-- About this task --
Each line of the data that includes "share" must be copied.

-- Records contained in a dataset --
---+---
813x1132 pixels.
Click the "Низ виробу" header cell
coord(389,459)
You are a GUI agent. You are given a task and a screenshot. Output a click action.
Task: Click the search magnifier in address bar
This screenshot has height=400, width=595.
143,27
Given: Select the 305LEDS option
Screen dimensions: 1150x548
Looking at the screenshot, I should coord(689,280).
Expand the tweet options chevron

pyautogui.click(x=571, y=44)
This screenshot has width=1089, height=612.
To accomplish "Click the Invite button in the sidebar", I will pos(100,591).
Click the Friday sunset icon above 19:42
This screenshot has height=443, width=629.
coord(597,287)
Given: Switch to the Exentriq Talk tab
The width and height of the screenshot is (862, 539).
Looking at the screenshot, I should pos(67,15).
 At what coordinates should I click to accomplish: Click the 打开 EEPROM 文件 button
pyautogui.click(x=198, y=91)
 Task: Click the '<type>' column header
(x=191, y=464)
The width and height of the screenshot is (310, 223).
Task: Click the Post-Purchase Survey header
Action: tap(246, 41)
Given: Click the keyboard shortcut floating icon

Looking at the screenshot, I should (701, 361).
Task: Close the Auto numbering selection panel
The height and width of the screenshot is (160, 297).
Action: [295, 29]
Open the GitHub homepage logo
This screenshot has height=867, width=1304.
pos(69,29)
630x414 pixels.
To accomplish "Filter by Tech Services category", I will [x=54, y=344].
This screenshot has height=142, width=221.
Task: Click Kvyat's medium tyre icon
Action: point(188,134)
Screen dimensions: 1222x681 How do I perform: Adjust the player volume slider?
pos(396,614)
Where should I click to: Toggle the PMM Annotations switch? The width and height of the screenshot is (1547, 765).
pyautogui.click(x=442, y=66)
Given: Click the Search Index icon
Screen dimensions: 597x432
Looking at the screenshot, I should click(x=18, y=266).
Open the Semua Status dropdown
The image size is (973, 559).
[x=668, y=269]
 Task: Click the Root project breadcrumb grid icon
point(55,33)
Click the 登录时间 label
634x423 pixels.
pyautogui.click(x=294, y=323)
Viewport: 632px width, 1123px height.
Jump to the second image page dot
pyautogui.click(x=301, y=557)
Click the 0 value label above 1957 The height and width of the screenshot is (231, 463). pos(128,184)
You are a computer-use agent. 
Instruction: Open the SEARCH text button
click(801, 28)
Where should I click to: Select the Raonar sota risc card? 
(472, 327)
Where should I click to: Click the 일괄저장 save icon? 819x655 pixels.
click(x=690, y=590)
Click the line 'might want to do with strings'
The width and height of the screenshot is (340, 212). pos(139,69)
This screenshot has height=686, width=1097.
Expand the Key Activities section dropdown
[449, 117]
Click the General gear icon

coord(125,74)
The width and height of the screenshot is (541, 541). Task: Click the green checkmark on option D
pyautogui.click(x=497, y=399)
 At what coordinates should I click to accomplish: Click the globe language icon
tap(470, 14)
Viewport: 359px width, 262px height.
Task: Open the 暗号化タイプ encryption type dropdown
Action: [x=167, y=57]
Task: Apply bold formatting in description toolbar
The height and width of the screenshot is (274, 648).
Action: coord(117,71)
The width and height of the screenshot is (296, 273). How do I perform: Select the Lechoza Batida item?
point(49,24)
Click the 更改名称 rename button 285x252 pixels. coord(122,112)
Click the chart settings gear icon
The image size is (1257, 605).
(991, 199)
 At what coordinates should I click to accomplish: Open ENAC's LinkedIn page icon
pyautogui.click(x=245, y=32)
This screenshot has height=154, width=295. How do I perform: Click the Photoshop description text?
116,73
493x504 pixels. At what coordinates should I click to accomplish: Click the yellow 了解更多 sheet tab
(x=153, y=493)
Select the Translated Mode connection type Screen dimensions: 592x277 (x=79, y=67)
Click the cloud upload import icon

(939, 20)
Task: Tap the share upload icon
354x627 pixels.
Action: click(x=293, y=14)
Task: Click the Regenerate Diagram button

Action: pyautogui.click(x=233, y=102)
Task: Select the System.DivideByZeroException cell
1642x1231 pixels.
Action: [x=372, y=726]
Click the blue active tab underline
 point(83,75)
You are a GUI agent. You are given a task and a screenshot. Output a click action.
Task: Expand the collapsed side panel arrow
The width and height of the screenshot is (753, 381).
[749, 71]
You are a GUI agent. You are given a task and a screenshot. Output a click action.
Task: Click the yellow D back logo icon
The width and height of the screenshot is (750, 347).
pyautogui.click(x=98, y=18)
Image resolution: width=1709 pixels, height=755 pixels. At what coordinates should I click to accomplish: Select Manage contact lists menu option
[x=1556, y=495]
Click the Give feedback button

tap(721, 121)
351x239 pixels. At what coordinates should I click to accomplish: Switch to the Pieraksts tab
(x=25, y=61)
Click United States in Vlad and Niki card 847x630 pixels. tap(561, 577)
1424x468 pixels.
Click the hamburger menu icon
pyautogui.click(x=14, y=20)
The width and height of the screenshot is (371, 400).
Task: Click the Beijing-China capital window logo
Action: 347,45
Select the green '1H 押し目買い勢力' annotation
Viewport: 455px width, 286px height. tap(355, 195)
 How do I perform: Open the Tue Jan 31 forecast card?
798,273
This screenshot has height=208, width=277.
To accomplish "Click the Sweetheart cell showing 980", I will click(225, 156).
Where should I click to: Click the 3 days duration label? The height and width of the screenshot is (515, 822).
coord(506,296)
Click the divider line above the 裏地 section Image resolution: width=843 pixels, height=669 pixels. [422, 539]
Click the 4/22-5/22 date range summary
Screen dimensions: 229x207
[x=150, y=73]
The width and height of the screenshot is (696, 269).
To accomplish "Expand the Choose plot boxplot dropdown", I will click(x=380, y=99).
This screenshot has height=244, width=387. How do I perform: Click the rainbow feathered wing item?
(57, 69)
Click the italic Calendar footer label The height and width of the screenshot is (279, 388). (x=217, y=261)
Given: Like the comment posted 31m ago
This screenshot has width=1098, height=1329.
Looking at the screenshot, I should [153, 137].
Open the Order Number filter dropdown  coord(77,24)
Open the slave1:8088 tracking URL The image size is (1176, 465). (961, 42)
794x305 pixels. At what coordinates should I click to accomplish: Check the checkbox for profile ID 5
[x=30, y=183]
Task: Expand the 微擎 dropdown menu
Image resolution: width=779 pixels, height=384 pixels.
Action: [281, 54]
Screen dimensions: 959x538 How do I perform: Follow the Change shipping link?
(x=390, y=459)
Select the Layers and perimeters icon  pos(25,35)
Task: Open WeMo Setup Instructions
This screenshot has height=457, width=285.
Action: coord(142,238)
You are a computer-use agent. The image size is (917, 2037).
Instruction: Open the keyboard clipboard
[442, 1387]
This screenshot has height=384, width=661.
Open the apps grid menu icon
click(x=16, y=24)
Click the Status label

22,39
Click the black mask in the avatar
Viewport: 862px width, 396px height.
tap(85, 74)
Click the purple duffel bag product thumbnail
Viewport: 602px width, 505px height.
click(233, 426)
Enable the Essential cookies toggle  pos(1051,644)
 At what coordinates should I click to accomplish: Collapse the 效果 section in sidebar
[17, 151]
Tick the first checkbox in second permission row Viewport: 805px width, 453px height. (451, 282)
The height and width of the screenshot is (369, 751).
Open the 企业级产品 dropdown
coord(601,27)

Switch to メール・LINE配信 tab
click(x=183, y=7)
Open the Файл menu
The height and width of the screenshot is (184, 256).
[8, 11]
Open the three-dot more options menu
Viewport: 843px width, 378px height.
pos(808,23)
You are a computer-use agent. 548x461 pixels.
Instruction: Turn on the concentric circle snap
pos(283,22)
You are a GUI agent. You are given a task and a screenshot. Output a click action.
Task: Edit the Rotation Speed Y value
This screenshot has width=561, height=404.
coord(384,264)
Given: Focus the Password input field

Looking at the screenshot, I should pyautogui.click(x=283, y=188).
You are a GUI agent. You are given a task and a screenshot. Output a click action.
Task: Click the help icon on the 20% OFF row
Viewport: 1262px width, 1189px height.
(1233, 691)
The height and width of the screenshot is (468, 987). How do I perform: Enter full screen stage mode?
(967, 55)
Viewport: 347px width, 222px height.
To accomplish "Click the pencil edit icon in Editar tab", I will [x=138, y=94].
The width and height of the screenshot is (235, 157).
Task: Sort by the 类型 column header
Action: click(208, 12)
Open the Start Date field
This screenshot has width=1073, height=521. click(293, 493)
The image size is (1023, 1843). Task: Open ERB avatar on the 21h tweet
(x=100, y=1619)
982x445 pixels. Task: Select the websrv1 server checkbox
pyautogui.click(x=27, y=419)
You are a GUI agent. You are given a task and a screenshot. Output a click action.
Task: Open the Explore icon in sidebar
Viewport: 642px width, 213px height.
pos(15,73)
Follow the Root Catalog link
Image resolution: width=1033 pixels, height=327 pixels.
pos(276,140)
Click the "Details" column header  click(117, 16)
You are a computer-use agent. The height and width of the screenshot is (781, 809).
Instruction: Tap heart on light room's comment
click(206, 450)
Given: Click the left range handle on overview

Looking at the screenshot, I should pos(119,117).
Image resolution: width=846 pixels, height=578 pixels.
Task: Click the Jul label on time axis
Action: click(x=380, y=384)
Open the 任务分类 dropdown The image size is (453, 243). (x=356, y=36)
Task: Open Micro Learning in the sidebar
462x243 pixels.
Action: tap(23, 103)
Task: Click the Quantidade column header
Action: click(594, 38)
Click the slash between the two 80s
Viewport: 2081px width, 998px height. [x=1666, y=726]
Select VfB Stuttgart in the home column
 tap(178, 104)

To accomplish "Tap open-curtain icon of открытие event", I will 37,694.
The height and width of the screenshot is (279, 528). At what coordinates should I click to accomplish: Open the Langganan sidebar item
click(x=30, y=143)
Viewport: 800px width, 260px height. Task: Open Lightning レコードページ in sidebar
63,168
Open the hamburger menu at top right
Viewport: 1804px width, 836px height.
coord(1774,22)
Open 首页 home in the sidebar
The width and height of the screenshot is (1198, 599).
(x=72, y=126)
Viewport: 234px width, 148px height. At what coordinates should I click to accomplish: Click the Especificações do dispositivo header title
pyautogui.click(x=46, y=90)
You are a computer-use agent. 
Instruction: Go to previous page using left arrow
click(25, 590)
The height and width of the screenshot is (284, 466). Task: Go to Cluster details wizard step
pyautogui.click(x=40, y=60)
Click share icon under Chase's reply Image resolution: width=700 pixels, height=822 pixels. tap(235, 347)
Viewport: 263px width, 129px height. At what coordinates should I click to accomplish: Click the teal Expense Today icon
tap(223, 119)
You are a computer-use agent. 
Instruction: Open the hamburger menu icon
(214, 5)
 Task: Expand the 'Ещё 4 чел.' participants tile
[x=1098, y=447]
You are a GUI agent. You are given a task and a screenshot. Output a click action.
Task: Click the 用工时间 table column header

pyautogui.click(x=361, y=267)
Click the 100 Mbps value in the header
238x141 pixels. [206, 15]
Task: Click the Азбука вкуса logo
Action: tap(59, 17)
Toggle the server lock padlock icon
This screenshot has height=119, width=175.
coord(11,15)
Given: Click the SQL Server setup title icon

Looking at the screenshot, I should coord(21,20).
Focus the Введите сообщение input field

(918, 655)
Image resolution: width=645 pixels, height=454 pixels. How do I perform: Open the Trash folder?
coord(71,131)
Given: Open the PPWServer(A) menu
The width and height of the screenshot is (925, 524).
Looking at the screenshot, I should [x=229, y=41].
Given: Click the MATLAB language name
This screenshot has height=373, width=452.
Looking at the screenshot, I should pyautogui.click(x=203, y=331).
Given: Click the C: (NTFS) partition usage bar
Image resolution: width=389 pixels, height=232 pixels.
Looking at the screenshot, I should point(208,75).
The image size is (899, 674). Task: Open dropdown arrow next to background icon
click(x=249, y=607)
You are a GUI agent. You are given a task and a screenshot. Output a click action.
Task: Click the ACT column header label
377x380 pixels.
---+---
-- Task answer --
Task: Tap the share upload icon
Click share icon under Chase's reply Image resolution: width=700 pixels, height=822 pixels. tap(235, 347)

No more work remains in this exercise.